Fredrickson specifically distinguishes racial conflicts from religious ones, and in his epilogue wonders if religion will replace race as the major dividing line of the 21st century. I suspect he would see the war in Iraq as having to do more with religion and culture than with race.
On the flip side, the belief that all groups can potentially become equals can have disastrous results in policy, just as racism can. Much US Indian policy, even into the 1920s, was motivated by a belief that Indians were not innately inferior and that they could become equals with Americans through assimilation.
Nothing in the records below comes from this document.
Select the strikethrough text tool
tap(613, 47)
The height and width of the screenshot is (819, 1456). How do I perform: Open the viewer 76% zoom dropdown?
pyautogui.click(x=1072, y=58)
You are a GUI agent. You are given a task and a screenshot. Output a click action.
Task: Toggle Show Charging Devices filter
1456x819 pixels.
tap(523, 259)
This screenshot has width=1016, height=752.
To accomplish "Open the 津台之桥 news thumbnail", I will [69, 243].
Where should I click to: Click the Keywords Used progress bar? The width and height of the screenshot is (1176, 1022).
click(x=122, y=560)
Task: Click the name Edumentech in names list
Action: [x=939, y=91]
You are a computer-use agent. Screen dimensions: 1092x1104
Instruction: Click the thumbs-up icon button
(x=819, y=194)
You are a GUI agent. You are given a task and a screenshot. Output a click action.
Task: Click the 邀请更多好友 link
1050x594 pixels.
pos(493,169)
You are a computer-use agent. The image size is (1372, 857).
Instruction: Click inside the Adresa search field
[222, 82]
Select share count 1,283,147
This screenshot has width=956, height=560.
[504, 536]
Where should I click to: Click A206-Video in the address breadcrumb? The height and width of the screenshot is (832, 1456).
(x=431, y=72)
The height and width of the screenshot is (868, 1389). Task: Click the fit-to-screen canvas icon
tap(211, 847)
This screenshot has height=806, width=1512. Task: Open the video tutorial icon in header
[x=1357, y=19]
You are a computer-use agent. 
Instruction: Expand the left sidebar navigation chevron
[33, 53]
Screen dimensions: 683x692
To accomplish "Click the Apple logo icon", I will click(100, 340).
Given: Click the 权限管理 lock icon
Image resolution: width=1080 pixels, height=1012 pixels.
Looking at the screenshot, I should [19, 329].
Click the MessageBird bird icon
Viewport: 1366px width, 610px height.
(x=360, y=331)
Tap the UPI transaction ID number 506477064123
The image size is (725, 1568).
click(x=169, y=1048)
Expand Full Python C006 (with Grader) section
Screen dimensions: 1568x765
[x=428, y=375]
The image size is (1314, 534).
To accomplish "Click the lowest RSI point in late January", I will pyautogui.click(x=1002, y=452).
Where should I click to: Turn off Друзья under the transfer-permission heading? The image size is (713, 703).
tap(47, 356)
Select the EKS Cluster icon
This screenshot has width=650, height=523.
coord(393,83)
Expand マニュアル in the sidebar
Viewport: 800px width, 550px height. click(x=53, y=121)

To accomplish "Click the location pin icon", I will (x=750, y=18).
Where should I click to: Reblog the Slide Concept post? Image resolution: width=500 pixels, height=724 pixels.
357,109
But this required the replacement of extended family structures with ones resembling the American middle-class ideal, the transformation of property ownership and the reorginization of landholdings, boarding schools, etc.
The Iraq war, carried out in part to tranform Iraq into a democratic country and to assimilate it, so to speak, into the democratic world seems to resemble the latter situation more than one in which racism, strictly defined, was a guiding belief.
Just as there are left-wingers who DO hate America.
Is this true? And, if so, how is that related to leftism? I mean, "America" is an awfully big thing to hate. Are there "leftists" out there who sincerely wish for all Americans to die or something? I've just never seen any evidence of this. Certainly people exist who hate Bush and such, but that's quite different from hating America. And there are those who hate certain actions which Politicians have undertaken, and there are those who hate certain aspects of American culture...but, to hate the whole thing? Never seen this, myself.
Well, sure, they exist, but you're mostly talking about 18-year-olds that will grow out of it and RCP members who never will.
And, since the analogy was "left wingers who hate America = right wingers motivated by racial or ethnic animus," it's worth pointing out that the right-wing constituency that's motivated by something approaching racial or ethnic animus is MUCH bigger than the left-wing constituency that's motivated by something approaching America-hatred. Trent Lott is poised to reenter the GOP Senate leadership while Cynthia McKinney is a backbencher (who's only back in Congress because the woman who beat her in a primary ran for Senate). Last I checked over 30% of Republican Senators had refused to sign on to the apology for lynching, including both from the state (Texas) that basically runs the party. The modern GOP was basically made by Nixon's "Southern Strategy," which was a conscious attempt to appeal to racism. etc. etc. etc.
Or, if the topic is really right-wingers motivated by animus against Muslims, or people who sort of resemble some Muslims: Sue Myrick, John Cooksey, Saxby Chambliss, off the top of my head.
pls understand I'm not saying all or most conservatives/war supporters are racists or motivated by ethnic animus or anything close to that. I'm not married to the term, for the reasons quoted above, and I think 45 really gets at the heart of it. But we shouldn't minimize the amount of honest-to-goodness racism going on (or prejudice, since this may not fit Frederickson's definition).
I'm going way back into time for this but it has to be pointed out. Ben was looking for "a group of people who were fine with letting Al Qaeda be but still wanted to be in Iraq, say for political or economic reasons." I would argue that anyone who says that he isn't really concerned with where Osama bin Laden is falls into that category.
It's more than interesting that there is a group of people like this, Ben. It's happening, it's important, and it's driving our foreign and military policy. That group of people is the Bush family.
I can't admit to having been wholly free of that thought when I wrote the question.